Stream compaction for terminated paths
Sort paths by material
Cache first intersection
Direct lighting for brighter, more convergent images
Use normals as colors
Bounding volume culling for .OBJ meshes
Simple procedural textures

Optimizations

The following optimizations were implemented:

Stream compaction for terminated paths
Sort paths by material
Cache first intersection
Bounding volume culling for .OBJ meshes

Below, we take a look at their effect on performance.

Analysis

General comparison in open Cornell box

The following measurements were made in a scene called cornellMirrors.txt, which is a basic Cornell box with a reflective sphere and a left wall that has both diffuse and reflective properties. Furthermore, the measurements were taken by rendering images with 5000 samples and a maximum path depth of 8. Below is an example render of this scene, with direct lighting and 5000 samples:

The graph belows shows the time required to render this scene with different optimizations enabled:

Here, we can see that only the cache optimization actually reduced the render time -- it was approximately 10 seconds faster than the bare-bones implementation. What could have caused the other two "optimizations" to make the path tracer take so much longer? To help explain this, below is another graph that shows measurements of a single call to the shader kernel, averaged over 100 calls. This means this is measuring only the kernel that determines the color for each intersection, and ignores the cost of other operations, such as sorting lists.

Here, we notice that the bare-bones version without any optimizations and the version that caches the first hit both have very similar runtimes for the shading kernel. This is expected, since caching does not save time on the shading kernel, but when computing the first batch of intersections for each sample.

More importantly, we see that both the stream compaction and sort by material optimizations were effective at reducing the shading kernel runtime. The former optimization reduces the number of threads, and therefore, the number of warps that need to be scheduled and launched, so it is clear why the overall shading kernel runtime is reduced in this case. When sorting by material, we do not reduce the number of threads, but we do group threads such that, in the vast majority of warps, all threads will be processing the same material, greatly reducing warp divergence, which also explains the performance improvement. In my particular implementation, I assign a negative material ID to intersections that do not hit any object, so those intersections are grouped together as well.

Finally, we can see that combining the two optimizations above further reduces the runtime for a single kernel, but not by much more.

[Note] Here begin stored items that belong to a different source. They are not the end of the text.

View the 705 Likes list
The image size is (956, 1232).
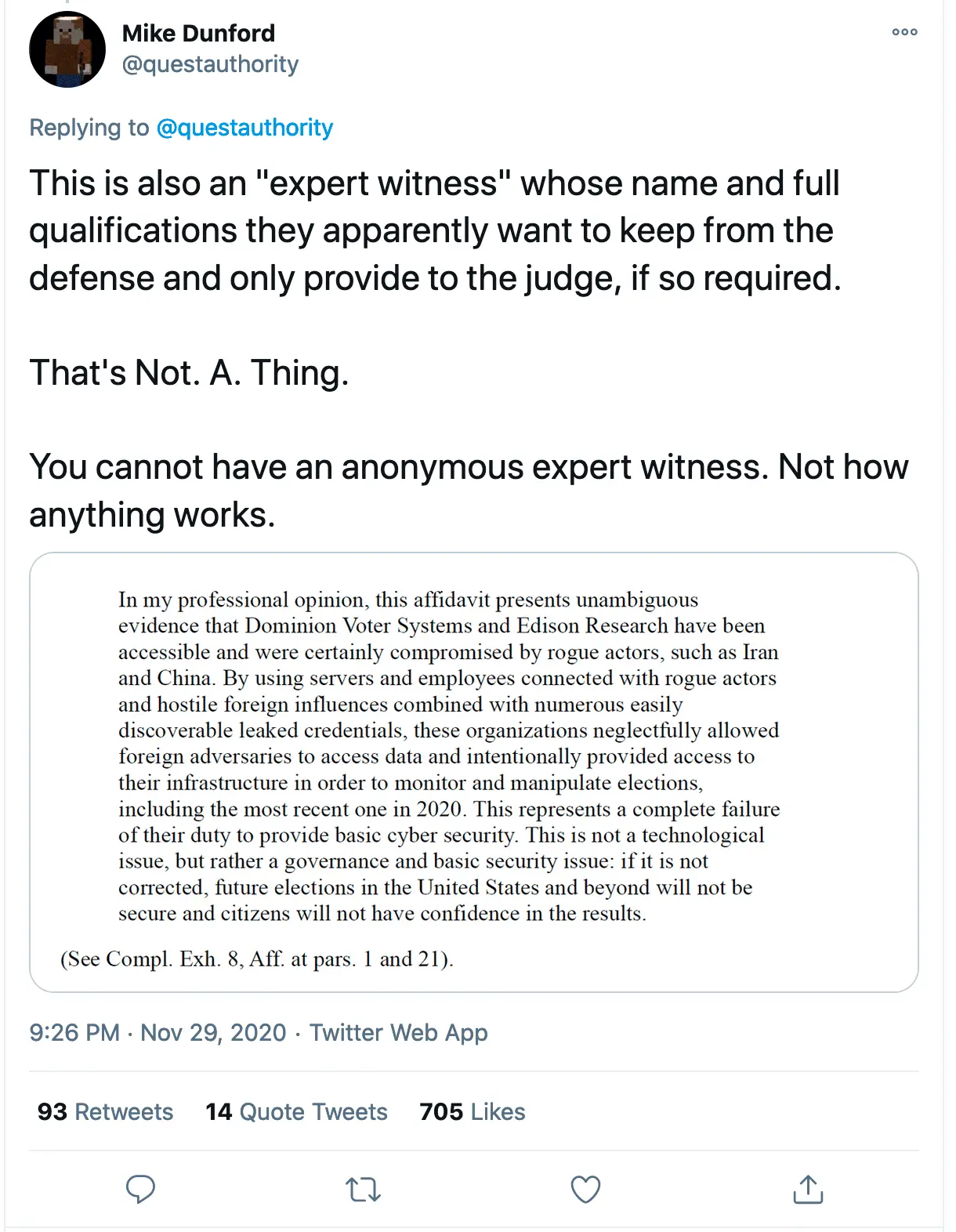pos(472,1111)
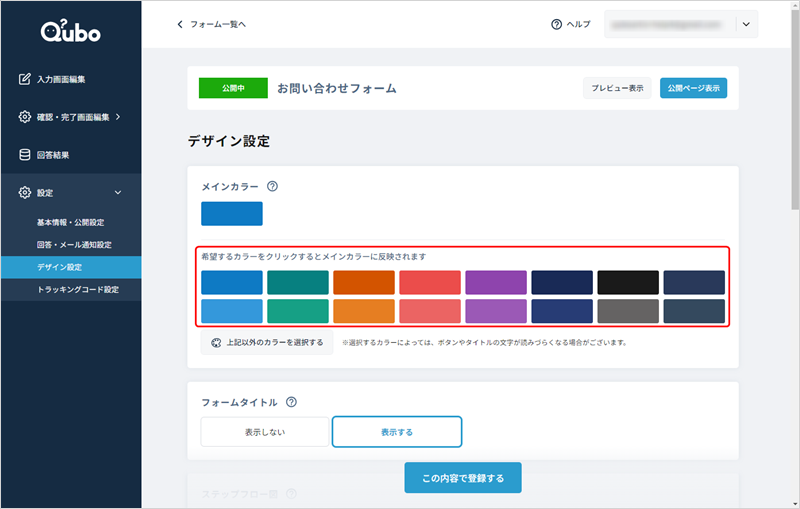Collapse the 設定 sidebar section
This screenshot has width=800, height=509.
117,193
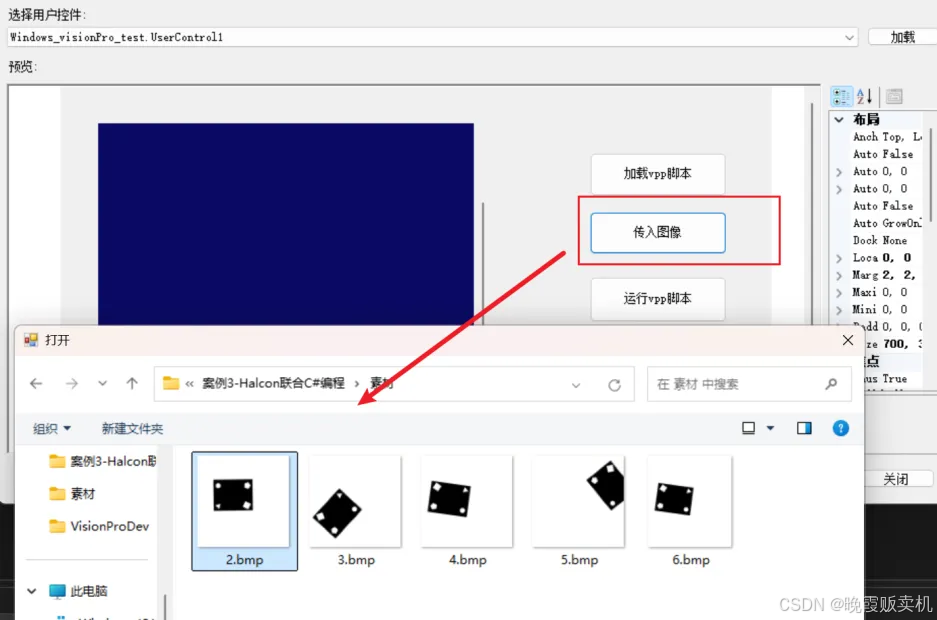Open the Property Pages icon in Properties panel

point(895,96)
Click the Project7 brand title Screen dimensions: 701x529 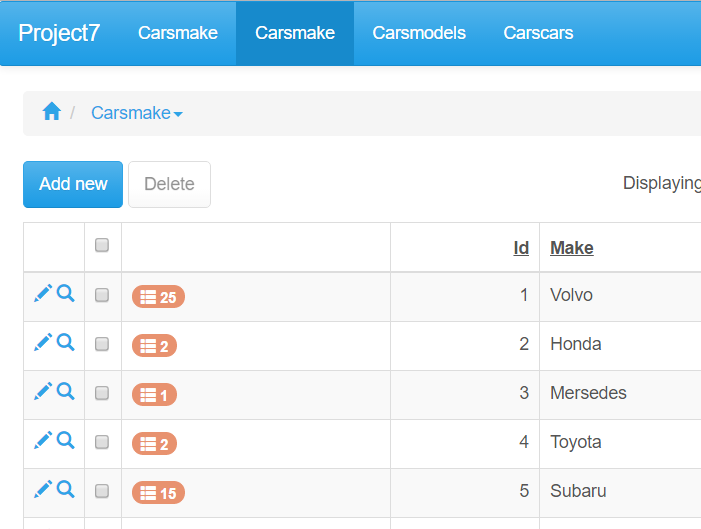click(x=59, y=33)
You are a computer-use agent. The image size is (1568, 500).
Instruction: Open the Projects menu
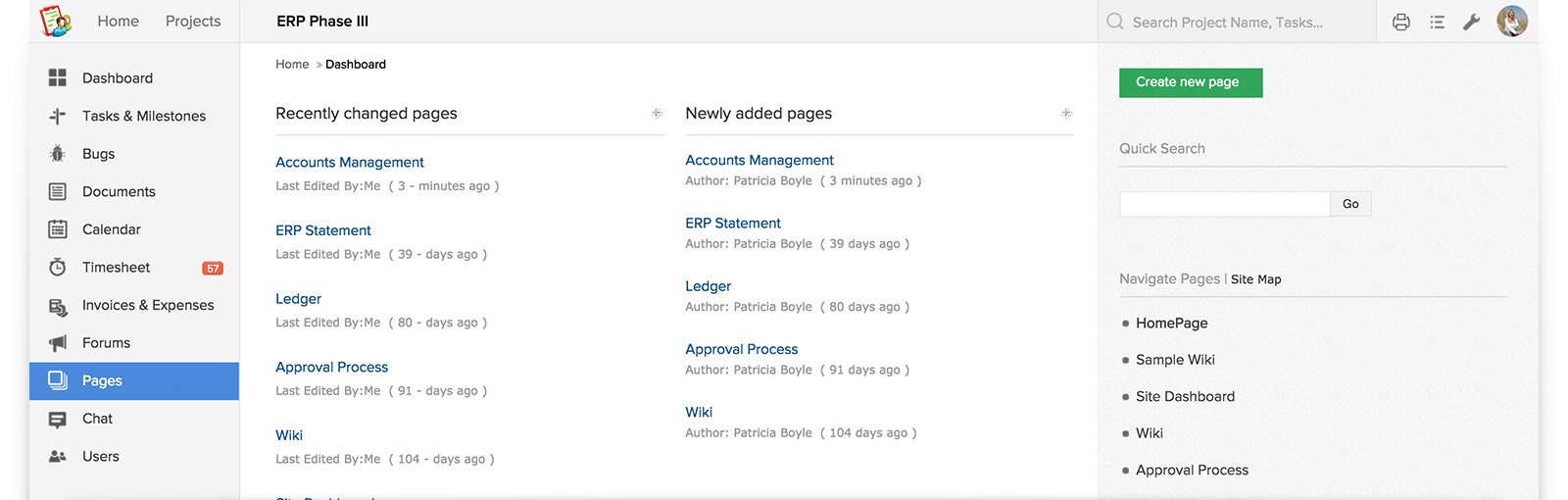(x=193, y=22)
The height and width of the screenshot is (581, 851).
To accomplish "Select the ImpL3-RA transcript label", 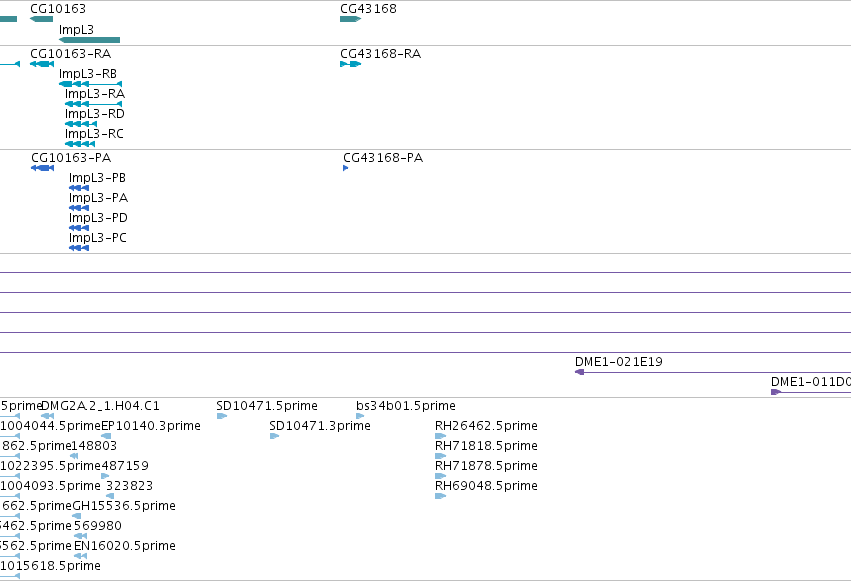I will pos(95,94).
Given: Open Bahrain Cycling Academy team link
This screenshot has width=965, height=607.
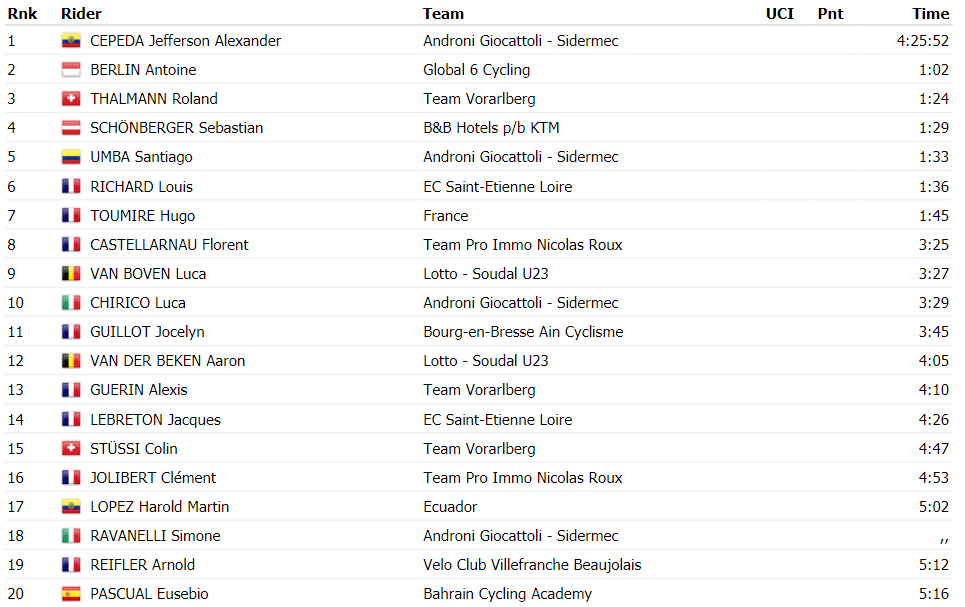Looking at the screenshot, I should (x=508, y=594).
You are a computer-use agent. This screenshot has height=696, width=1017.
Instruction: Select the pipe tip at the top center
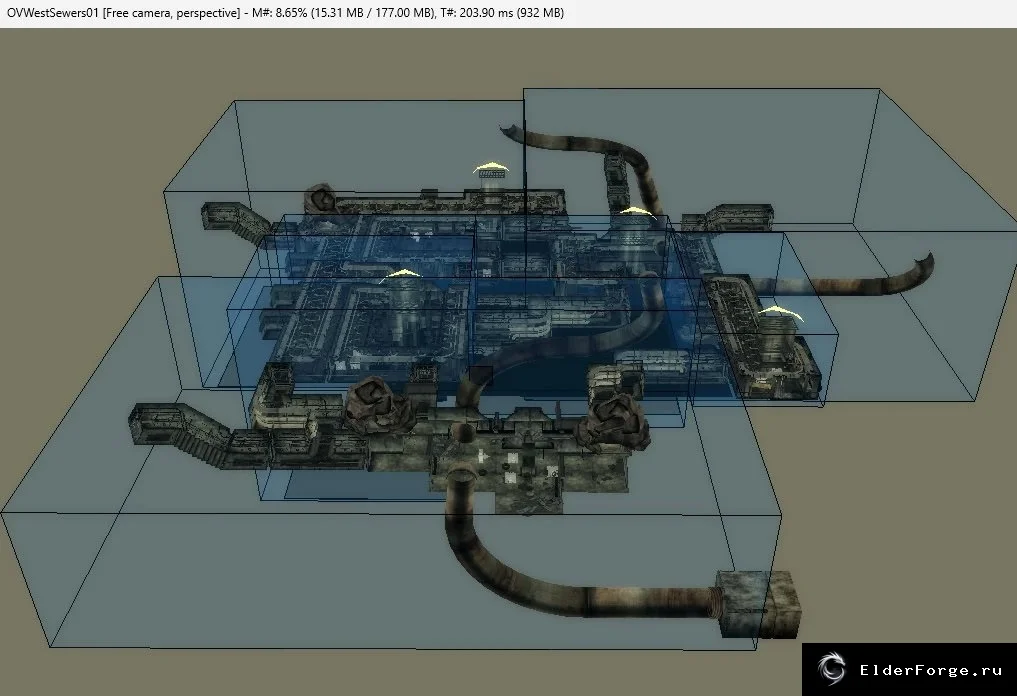click(x=512, y=130)
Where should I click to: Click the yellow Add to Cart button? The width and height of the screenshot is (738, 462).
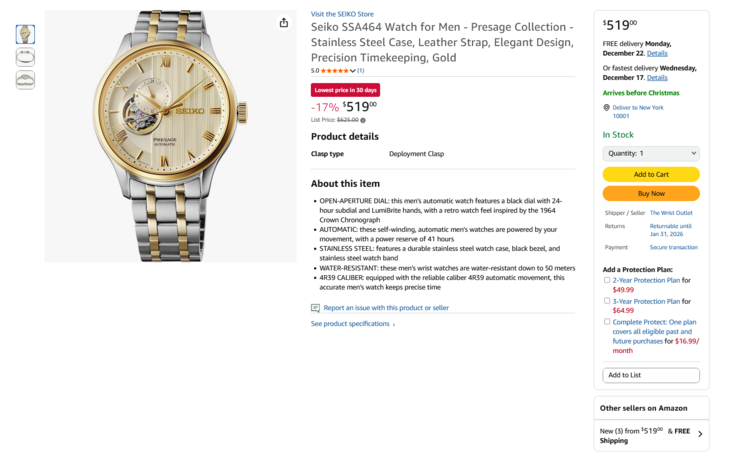tap(651, 174)
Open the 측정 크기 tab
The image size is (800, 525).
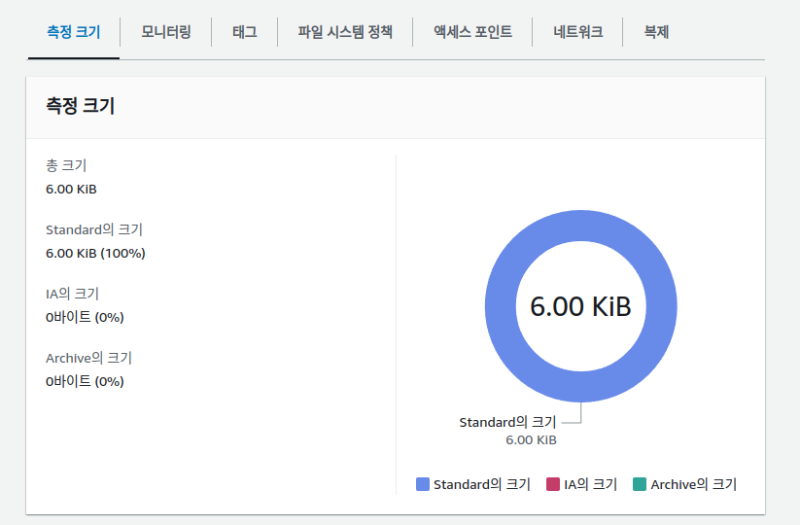73,32
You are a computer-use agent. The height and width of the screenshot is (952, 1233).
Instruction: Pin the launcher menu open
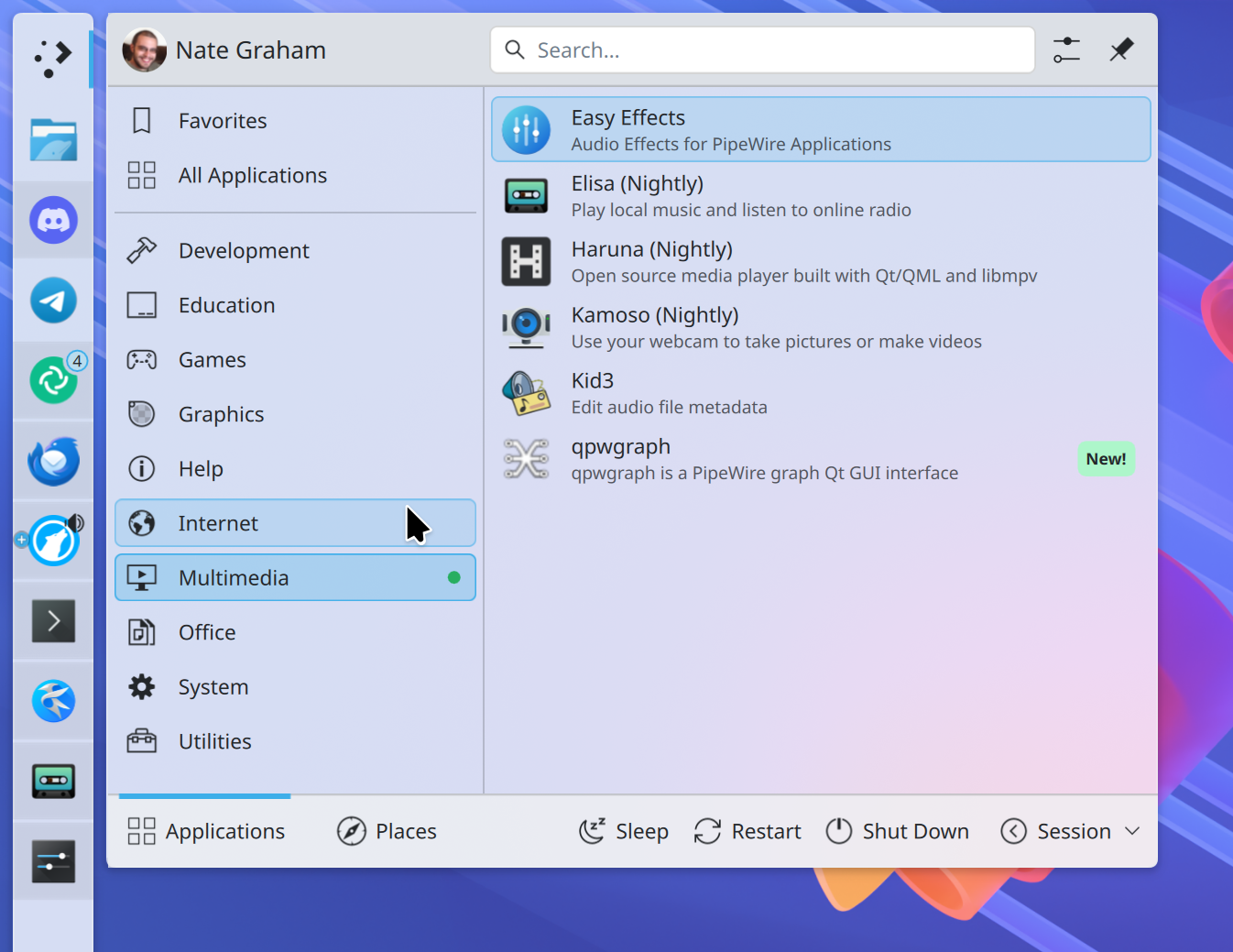(1121, 49)
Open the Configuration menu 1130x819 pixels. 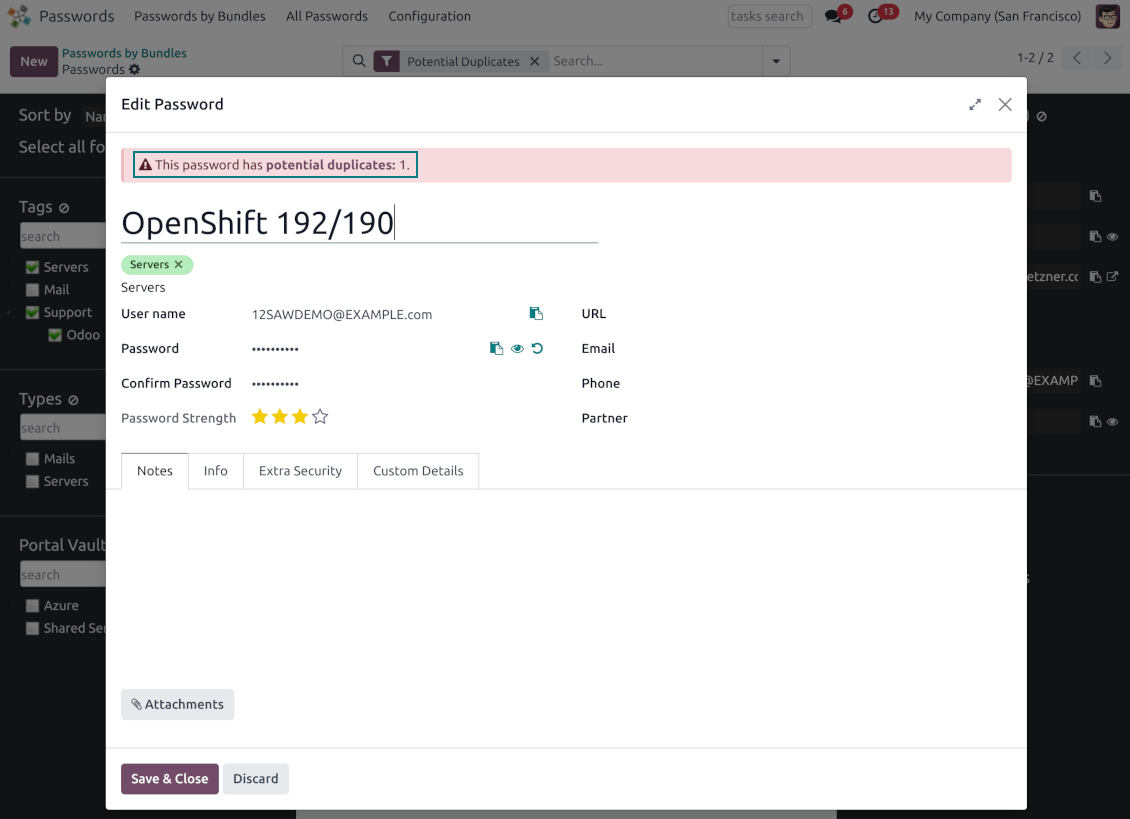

From the two graphs above, we can conclude that, although the stream compactions and sort by material optimizations are successful in reducing the runtime of the shader kernel, there is a very large overhead incurred by both optimizations. For the former, it is the stream compaction algorithm itself that makes the runtime of a single path tracing iteration go up significantly. For the latter, the additional cudaMemcpy and sorting operations required by my implementation clearly add a heavy load to the runtime. In short, the costs from this overhead far outweighs the improvements in the shading kernel, such that these "optimizations" actually reduce performance. It is likely that, under other circumstances, such as if we had a much larger and complex shader kernel with a greater divergence potential (i.e. conditional branches), then these optimizations would improve runtime, since they could help in mitigating the cost of such a large kernel, while their overhead would be less significant in relative terms.

Interestingly, the caching first intersections optimization, while very simple, was very effective at reducing runtime. This is probably because, instead of targeting our light-weight shading kernel, it instead removes one round of costly intersection checks from each iteration. This meant it had little overhead compared to the other optimizations, but still made for significant gains.

Next, we will look at the performance impact of individual features in more detail.

Caching first intersection vs. maximum ray depth

Below is a graph of the time requires to render cornellMirrors.txt with 5000 samples at different maximum ray depths. This compares the bare-bones version and the version that caches first intersections.

As we can see, the absolute difference between runtimes is approximately constant, regardless of the maximum ray depth. This makes sense, since we are always saving the same amount of time per iteration -- i.e., the time required to compute the first intersections.

Another way to look at this data is to compute the relative difference between runtimes, i.e. 1 - (caching runtime) / (bare-bones runtime). This gives us the following graph (note Y-axis scale):

As we can see, the optimization is approximately 20% faster at first, but quickly drops off to about 5% as we reach a more conventional ray depth of 8. Although the 20% speedup at a ray depth of 1 is great, images rendered with this ray depth are only useful if direct lighting is enabled, and even then, will lack features such as global illumination, soft shadows, etc. So, in relative terms, this optimization does not scale well as the ray depth increases.

Stream compaction in "closed" vs. "open" scenes

I created two scenes, cornellClosed.txt and cornellOpen.txt. The former is similar to cornellMirrors.txt, but had the ceiling, floor, and walls (except for the back wall) extended, and a wall was added to the "front" of the box to make it fully closed. cornellOpen.txt is similar, but had the front wall moved away such that it wouldn't close the box anymore, but would still be included in intersection tests.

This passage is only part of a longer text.